TRY IT => Report each line below that carries the word "Object".
= = = = = = =
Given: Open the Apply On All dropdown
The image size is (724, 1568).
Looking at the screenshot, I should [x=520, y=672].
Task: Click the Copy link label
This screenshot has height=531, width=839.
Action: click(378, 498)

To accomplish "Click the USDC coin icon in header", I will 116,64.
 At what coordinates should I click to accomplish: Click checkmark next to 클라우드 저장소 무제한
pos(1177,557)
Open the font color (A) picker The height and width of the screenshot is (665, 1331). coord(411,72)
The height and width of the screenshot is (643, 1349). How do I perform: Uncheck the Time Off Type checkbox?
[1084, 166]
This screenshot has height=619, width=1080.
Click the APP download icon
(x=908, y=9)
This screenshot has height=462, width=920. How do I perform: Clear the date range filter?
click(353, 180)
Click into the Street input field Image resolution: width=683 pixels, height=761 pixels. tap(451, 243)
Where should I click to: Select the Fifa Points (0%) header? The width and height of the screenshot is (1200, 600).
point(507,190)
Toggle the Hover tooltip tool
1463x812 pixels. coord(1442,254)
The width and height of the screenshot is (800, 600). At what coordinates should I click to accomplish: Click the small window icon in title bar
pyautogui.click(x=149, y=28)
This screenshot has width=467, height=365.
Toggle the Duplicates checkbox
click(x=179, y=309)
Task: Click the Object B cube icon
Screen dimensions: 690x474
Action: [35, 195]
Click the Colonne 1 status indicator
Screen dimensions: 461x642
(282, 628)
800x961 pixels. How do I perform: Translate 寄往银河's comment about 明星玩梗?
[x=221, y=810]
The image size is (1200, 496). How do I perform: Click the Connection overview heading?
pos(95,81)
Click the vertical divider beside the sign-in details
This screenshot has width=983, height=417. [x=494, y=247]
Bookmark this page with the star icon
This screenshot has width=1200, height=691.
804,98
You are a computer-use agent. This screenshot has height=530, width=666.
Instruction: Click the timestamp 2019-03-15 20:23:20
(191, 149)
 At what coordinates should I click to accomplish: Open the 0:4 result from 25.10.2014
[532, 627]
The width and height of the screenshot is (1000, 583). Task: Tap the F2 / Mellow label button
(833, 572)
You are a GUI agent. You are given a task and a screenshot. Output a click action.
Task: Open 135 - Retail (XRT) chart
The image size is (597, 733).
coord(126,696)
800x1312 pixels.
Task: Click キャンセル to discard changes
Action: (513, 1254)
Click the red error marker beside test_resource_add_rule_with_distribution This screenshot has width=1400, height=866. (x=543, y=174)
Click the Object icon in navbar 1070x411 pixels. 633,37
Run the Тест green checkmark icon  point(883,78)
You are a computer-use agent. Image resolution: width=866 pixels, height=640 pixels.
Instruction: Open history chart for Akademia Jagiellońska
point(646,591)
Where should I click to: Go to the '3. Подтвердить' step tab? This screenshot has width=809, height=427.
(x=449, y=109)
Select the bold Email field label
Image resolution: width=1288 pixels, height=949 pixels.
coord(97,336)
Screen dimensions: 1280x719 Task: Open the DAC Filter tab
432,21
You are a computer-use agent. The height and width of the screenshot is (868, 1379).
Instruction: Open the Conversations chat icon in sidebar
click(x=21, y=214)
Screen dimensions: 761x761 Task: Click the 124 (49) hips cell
= = = = = = =
EXERCISE SOLUTION =>
Task: Click the Object B cube icon
Click the Object icon in navbar 1070x411 pixels. 633,37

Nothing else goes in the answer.